Spring 2022 saw the release of Avalara for Small Business (ASB), a version of Avalara’s sales-tax compliance suite tailored to small-business customers. Not long after, product management noticed that many users signed up for a free trial but never finished onboarding, and thus didn’t end up buying the paid version. User research found that many people didn’t understand what they signed up for and needed more guidance to find the right solution for their business.  

Solution:

My team built a guided questionnaire to help small-business customers decide which Avalara products were right for them. The questions would be variable and easy to iterate on, and customers who weren’t a good fit for ASB would be presented opportunities to buy or learn about other Avalara products.

Discovery and research

The discovery phase of this project was extensive and had three main components:

Questionnaire design and behavioral research

We analyzed survey-building tools from companies like Survey Monkey and Qualtrics to identify common building blocks in a web survey. I also looked at research on survey progress indicators, an important component of a multistep system since they provide system visibility.

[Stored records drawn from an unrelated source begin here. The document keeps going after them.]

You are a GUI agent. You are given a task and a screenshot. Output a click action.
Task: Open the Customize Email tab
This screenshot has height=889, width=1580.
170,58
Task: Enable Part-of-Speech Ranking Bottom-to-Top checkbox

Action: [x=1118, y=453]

The main conclusion I drew is that, while changing the form or behavior of a progress tracker can influence a user’s perception or enjoyment of a survey, there’s no definitive answer to what kind of progress tracker is most effective. Instead, the most important variable in whether someone completes a web form is their initial expectation of how long it will take.

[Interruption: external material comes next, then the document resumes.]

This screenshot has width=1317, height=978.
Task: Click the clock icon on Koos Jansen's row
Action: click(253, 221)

Interviews with small-business owners

After consulting with product management, marketing, and customer support, I wrote an initial list of about 15 questions. Our user research team showed the questions to 10 small-business owners on UserTesting, where they were asked both to answer the questions and to tell us how they felt about them. 

Afterwards, I listened to each interview and took notes. My most important takeaways:

  • When discussing sales-tax concepts, keep it simple. Some business owners knew about things like local jurisdictions and tax exemptions, but many more didn’t.

  • Don’t be afraid to ask probing questions. We worried that some people might hesitate to answer questions from an online survey about the size of their business or its revenue, but no one was.

  • Don’t condescend. Small-business owners are proud of what they’ve built. So while it’s important to simplify tax concepts, the questionnaire should talk to these customers like they’re experts on the business they run, because they are.

Cross-team whiteboard sessions

I met with product management, UX design, marketing, and user research to review the questions we showed customers, evaluate their responses, and begin mapping how this questionnaire might look. We pared my initial list of 15 questions down to seven and determined the points at which we’d guide customers out of the questionnaire if they weren’t a good fit for ASB.

The work

The outcome

Both the UX for this project as well as its underlying technology were finalists in a company-wide hackathon. This brought visibility to the templatized questionnaire we built. These components are now incorporated into the company’s design system and can be leveraged company-wide. They also provide the framework we used to build another guided online buy experience.